Educate ahead: Train callers on how to use the application and what they can expect. For example, provide a tutorial option for the first-time caller. This tutorial might play sample dialogs describing how to interact with to the application. Another option is to send a caller a web page link with dialog samples when they sign up for a voice service.

Tooling

These tools are useful during the design phase:

is a speech interface prototype tool developed at UC-Berkeley. SUEDE offers an electronic version of the Wizard of Oz technique that captures test data, allowing designers to analyze the VUI.
Microsoft® Office Visio, with drag-and-drop symbols, helps with designing high-level call flow.

Development phase

The development phase involves grammar development, audio production, software development, and back-end integration. The VUI designer, audio production team and software developer work on different components of the application.

Grammar development

The grammar definition is a key part of the VUI and is tightly entwined with the dialog style and prompts. While creating the grammars, the dialog designers must collaborate very closely with the software developers and audio production team to iteratively test and refine the prompt wording and grammars. Well-tuned grammars can reduce many types of recognition errors.

Audio production

The audio production team records the prompts and creates the audio files. The VUI designers often work with the voice talent to create the application persona, such as age (young or mature), personality (calm, peppy, romantic, trustworthy or authoritative), socioeconomic status, education level and etc.

Software development

Based on the detailed call flow design, the software development team implements the VoiceXML application. They:

Create the VoiceXML project and structure
Develop code for complete call flow, such as output prompts (TTS and audio)
Handle errors, help, and universal navigation commands
Integrate with the back-end using JSP, servlets, CGI, and PHP

In addition, the team is also responsible for developing the server-side logic and integrating with other existing applications or databases. In general, the software development team consists of several sub-teams responsible for the front-end components, the back-end logic, and system integration.

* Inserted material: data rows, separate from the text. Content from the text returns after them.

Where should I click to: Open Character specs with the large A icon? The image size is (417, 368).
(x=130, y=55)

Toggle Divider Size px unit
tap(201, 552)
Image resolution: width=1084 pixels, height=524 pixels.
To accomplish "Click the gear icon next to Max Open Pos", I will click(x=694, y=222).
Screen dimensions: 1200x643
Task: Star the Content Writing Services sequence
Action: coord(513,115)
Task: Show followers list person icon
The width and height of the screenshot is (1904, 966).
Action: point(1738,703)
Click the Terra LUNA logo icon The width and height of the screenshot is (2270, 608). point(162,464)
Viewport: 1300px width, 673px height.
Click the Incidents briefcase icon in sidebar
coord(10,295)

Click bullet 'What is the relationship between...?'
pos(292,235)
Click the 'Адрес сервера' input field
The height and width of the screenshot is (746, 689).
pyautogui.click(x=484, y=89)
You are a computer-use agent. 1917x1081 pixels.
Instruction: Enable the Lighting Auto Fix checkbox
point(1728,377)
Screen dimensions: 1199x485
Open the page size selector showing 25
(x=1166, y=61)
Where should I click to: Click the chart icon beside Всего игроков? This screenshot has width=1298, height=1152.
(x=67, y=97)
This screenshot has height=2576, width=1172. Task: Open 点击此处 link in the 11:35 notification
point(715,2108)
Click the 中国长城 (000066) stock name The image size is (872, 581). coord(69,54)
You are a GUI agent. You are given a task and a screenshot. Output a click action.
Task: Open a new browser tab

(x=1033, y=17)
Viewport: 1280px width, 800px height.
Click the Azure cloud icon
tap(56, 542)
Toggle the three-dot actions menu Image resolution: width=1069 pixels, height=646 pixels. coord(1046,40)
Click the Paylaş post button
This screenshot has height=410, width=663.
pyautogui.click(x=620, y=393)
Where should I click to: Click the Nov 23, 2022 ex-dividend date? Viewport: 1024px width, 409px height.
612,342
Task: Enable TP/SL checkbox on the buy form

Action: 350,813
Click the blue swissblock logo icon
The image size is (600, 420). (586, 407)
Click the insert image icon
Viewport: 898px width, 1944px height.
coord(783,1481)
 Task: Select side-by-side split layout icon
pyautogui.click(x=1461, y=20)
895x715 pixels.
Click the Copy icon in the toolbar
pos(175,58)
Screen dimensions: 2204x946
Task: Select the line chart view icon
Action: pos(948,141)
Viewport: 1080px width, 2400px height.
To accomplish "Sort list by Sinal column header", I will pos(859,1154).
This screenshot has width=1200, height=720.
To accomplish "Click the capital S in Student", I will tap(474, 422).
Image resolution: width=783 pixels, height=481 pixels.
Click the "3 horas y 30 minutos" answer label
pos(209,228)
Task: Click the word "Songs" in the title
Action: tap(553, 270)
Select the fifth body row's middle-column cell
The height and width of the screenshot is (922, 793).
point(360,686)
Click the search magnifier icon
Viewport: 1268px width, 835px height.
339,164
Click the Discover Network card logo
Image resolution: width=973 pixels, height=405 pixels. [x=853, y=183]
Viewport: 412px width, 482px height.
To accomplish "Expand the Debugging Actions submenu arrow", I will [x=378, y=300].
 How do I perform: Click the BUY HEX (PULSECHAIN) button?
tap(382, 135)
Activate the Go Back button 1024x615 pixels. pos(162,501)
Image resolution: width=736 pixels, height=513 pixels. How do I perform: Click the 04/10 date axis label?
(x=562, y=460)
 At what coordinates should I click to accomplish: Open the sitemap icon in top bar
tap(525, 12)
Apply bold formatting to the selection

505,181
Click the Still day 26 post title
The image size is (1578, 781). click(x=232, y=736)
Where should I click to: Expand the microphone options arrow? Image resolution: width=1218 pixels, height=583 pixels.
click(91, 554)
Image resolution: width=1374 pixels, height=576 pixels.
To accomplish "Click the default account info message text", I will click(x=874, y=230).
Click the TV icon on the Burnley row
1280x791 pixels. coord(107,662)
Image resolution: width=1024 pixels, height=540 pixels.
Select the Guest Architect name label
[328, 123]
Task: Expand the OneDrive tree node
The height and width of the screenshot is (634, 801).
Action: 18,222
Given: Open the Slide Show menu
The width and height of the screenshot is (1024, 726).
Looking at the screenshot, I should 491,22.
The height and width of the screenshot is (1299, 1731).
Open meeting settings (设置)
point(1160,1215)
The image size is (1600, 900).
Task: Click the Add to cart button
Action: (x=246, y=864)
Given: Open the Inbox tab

Usability analysis and VUI refinement is very important during this phase to ensure that the implementation closely follows the call flow and detailed design.

Tooling

HP OpenCall provides for both Eclipse and BEA WebLogic Workshop. These tools accelerate the development of VoiceXML applications that run on the HP OCMP VoiceXML platform. In addition to assisting the developer in creating, editing, and validating static and dynamic JSP VoiceXML and grammar documents, the tools provide Dialog Analysis capability to help detect usability issues. The Dialog Analysis displays potential usability problems related to memory load, service reachability, grammar collision and phonetic similarity. The tool also displays statistics, broken links, warnings, and a metric summary of the VoiceXML document.

Testing phase

All components should undergo independent unit testing. After the individual components have passed unit testing, the application logic, expected functionality, and dialog flow are tested. Testing can be performed in a simulated environment with Text to Speech (TTS) and Automatic Speech Recognition (ASR) support so developers can actually "dial up" the application.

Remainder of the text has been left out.